*** GIVEN RECORDS Section Begins ***

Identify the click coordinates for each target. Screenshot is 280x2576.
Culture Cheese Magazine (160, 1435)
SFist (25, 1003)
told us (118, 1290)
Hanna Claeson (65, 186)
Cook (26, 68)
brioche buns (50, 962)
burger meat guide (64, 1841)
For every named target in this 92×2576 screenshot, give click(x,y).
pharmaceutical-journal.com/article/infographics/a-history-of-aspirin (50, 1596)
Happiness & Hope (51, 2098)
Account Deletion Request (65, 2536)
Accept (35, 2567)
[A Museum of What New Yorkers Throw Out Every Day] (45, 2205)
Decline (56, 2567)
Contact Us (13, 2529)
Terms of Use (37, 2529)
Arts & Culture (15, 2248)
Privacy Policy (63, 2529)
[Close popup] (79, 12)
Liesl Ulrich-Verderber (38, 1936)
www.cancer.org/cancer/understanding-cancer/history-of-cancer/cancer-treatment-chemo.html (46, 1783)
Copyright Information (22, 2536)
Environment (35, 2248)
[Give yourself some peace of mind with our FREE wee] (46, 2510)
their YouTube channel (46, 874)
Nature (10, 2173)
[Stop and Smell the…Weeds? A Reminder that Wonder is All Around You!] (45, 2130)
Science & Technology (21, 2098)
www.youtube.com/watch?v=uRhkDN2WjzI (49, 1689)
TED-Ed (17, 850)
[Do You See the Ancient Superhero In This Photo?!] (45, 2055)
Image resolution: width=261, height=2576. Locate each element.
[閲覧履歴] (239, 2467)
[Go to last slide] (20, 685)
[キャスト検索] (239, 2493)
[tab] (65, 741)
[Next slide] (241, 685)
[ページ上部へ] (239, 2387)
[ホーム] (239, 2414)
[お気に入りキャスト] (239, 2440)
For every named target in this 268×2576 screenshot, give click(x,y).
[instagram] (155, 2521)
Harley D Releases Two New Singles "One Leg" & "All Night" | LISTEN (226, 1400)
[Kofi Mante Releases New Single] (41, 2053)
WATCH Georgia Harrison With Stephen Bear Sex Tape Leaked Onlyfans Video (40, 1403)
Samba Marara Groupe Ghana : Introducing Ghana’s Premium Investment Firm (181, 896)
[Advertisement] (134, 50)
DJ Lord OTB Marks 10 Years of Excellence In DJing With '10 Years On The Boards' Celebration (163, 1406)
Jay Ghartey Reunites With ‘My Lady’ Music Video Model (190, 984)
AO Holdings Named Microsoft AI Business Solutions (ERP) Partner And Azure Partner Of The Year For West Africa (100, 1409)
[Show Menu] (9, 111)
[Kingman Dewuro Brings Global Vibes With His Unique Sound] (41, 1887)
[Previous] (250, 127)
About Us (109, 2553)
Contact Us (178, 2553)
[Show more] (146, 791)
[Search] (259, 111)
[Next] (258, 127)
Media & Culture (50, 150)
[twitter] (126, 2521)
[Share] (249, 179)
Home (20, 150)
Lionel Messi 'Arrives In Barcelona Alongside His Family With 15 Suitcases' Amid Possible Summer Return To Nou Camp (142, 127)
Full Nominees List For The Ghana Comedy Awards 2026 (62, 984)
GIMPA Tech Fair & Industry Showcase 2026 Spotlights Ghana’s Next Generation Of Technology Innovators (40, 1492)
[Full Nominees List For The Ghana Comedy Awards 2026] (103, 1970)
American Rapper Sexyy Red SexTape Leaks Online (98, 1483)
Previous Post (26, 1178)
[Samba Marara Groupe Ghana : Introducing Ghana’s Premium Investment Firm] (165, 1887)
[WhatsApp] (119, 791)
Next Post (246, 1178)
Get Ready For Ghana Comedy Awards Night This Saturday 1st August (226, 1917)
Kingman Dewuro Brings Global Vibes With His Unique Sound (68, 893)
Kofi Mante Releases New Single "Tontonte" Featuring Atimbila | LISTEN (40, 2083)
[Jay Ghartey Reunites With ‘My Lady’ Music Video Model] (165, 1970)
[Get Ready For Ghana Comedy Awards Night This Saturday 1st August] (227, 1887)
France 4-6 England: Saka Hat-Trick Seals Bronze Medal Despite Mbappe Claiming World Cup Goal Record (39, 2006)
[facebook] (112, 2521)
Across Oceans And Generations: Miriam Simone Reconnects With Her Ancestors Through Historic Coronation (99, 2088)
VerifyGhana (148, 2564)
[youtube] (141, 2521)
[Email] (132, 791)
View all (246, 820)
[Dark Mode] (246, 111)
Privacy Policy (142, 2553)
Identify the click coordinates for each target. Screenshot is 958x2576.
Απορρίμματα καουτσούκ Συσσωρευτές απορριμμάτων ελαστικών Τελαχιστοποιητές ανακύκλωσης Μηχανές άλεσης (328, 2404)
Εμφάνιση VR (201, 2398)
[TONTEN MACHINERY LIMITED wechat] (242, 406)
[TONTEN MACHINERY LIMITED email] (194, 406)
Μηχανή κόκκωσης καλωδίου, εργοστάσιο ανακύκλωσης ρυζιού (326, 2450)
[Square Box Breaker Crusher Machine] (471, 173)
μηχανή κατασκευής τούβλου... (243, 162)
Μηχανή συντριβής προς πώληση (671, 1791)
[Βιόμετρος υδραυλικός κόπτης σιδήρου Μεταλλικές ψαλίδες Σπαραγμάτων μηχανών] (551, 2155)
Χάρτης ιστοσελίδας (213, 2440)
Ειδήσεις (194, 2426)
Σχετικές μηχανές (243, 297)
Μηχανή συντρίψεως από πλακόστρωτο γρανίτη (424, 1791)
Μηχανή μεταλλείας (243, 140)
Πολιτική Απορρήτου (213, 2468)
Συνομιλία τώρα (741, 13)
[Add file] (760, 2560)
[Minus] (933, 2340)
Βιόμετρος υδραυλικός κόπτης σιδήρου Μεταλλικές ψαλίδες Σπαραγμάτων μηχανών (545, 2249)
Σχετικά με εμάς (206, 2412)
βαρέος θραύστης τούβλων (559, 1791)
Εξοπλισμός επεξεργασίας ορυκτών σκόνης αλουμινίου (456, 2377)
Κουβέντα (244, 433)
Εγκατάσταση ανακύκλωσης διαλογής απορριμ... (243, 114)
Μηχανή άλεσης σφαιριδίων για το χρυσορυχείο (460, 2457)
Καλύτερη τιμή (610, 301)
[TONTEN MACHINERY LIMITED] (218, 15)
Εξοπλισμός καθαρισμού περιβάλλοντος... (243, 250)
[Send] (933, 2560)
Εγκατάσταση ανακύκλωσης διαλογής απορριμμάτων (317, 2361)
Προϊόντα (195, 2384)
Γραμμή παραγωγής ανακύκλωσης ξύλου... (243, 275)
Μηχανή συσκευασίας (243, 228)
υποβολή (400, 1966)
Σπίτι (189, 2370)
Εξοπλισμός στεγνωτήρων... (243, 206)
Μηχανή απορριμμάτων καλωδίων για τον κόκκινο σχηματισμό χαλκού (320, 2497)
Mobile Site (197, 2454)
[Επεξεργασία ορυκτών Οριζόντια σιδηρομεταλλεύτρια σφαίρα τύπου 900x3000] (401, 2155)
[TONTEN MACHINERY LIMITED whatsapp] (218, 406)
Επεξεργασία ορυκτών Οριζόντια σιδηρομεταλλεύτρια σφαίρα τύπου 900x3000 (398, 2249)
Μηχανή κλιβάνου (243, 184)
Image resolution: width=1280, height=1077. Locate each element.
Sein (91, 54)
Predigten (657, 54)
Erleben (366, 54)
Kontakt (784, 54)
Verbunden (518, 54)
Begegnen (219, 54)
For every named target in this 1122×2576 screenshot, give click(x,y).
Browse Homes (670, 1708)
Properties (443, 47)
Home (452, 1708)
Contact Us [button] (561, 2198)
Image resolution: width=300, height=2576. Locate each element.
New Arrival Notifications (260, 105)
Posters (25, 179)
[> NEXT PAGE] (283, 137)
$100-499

*** GIVEN RECORDS Section Ends ***

§ **TASK DETAILS**:
Reproduce word for word the material above, beginning with the line that contains "Jay Ghartey Reunites With ‘My Lady’ Music Video Model (190, 984)" and ending with the line that contains "Full Nominees List For The Ghana Comedy Awards 2026 (62, 984)".

§ **RESPONSE TO THIS EXERCISE**:
Jay Ghartey Reunites With ‘My Lady’ Music Video Model (190, 984)
AO Holdings Named Microsoft AI Business Solutions (ERP) Partner And Azure Partner Of The Year For West Africa (100, 1409)
[Show Menu] (9, 111)
[Kingman Dewuro Brings Global Vibes With His Unique Sound] (41, 1887)
[Previous] (250, 127)
About Us (109, 2553)
Contact Us (178, 2553)
[Show more] (146, 791)
[Search] (259, 111)
[Next] (258, 127)
Media & Culture (50, 150)
[twitter] (126, 2521)
[Share] (249, 179)
Home (20, 150)
Lionel Messi 'Arrives In Barcelona Alongside His Family With 15 Suitcases' Amid Possible Summer Return To Nou Camp (142, 127)
Full Nominees List For The Ghana Comedy Awards 2026 (62, 984)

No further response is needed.